Imaging was performed due to the patient's history of DVT and increased swelling and pain of the RLE. Imaging revealed an extensive occlusive thrombus at the right external iliac and right common femoral vein extending towards the proximal femoral vein. (See Figure for clinical images of the patient's RLE.) The left common femoral vein was patent. Detailed assessment of the distal femoral vein was limited by body habitus.
Treatment Plan and Discussion
The patient's medication was previously changed from warfarin to apixaban (Elequis), an anticoagulant indicated for patients with a history of prior blood clots, about a year and a half prior. This change was due to warfarin contraindications in women who are or may become pregnant and the difficulty of monitoring warfarin INR [target international normalized ratio]. At this time, the patient was not willing to have an IUD placement which would have been preferred for pregnancy protection. However, at the hematology specialty center, her treatment was changed back to warfarin 3 months prior to the second DVT, because recent studies suggest that in patients with APS, warfarin is associated with a higher rate of thrombosis prevention.

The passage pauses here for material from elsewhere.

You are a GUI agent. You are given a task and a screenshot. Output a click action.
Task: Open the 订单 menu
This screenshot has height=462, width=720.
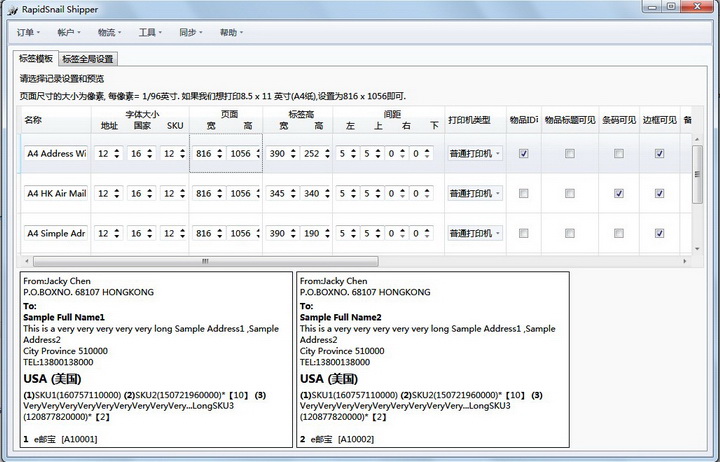point(29,32)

Upon her presentation back to the specialty center once a new DVT was observed, the patient's anticoagulant therapy was changed from enoxaparin (which was started in the local ED) back to warfarin, at a dosage of 5 mg daily. Prothrombin time results were adjusted to the INR in 1 week and will be adjusted monthly if the regimen shows therapeutic efficacy. The goal range of INR to achieve basic anticoagulation is 2.0 to 3.0. An antiphospholipid antibody panel should be performed at the next clinic visit in 1 month and then every 6 months indefinitely.

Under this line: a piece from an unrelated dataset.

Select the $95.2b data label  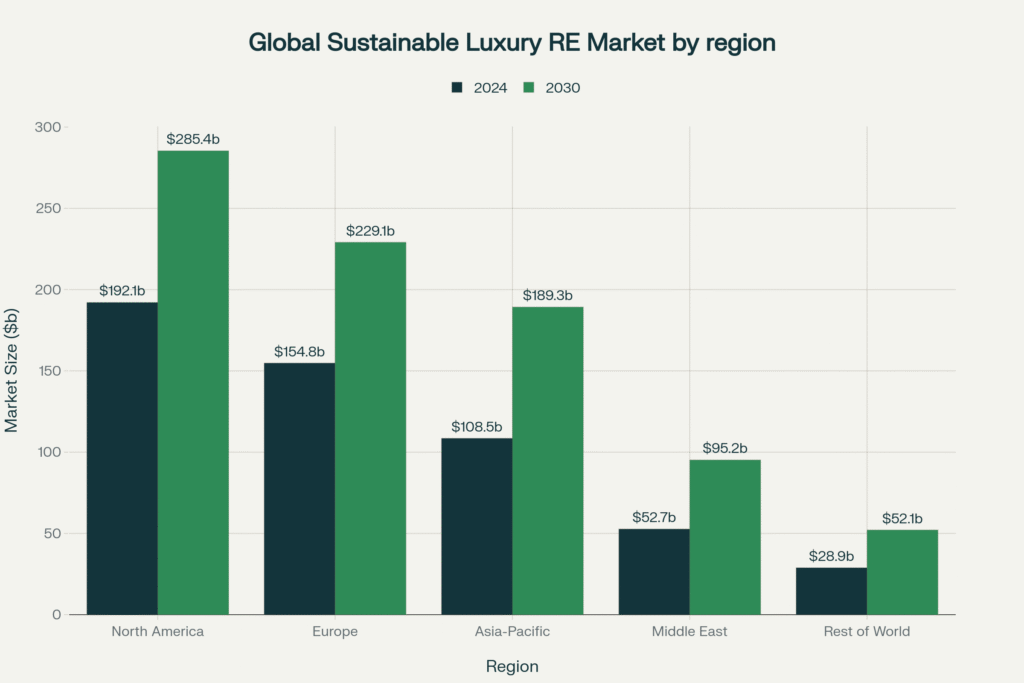tap(725, 448)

Pregnancy counseling was again done regarding the birth defects risk associated with warfarin. The patient was not a candidate for birth control pills containing estrogen given their associated increased risk of thrombosis coupled with the thrombosis risk posed by her APS. She declined other options, such as an IUD, and stated that she is not currently in a sexual relationship. Further counseling and discussion in this area is warranted, however.
Physical therapy assessment was performed for accurate measurements. The patient has routinely worn a compression sock on her RLE to help with symptoms of post-thrombotic syndrome, a complication of DVT. At this time, she was encouraged to postpone wearing the sock secondary to changes in the girth of her RLE and acute thrombosis. This will be reassessed at the next clinic visit.
In addition, the healthcare team at the hematology specialty center conducted a psychological evaluation of the patient as well as a social worker evaluation and transition discussion. She is receiving ongoing wellness care from a primary care provider.
The most common cause of mortality from APS is thrombosis, which accounts for two-fifths of deaths. Evidence is emerging that chronic vasculopathy can occur in patients with APS even when they are taking anticoagulation therapy, and this is an area of future investigation. A recent review1 on the management of APS highlights current accepted anticoagulant therapies as well as other potential therapies (immunomodulating agents, statins, novel therapies including sirolimus and defibrotide) for patients with this rare disorder.
Figure. (A) Photograph of patient's right lower extremity (RLE), showing deep vein thrombosis (DVT) of the right external iliac and right common femoral vein extending towards proximal femoral vein. (B) Enlarged view of the patient's (RLE), showing DVT.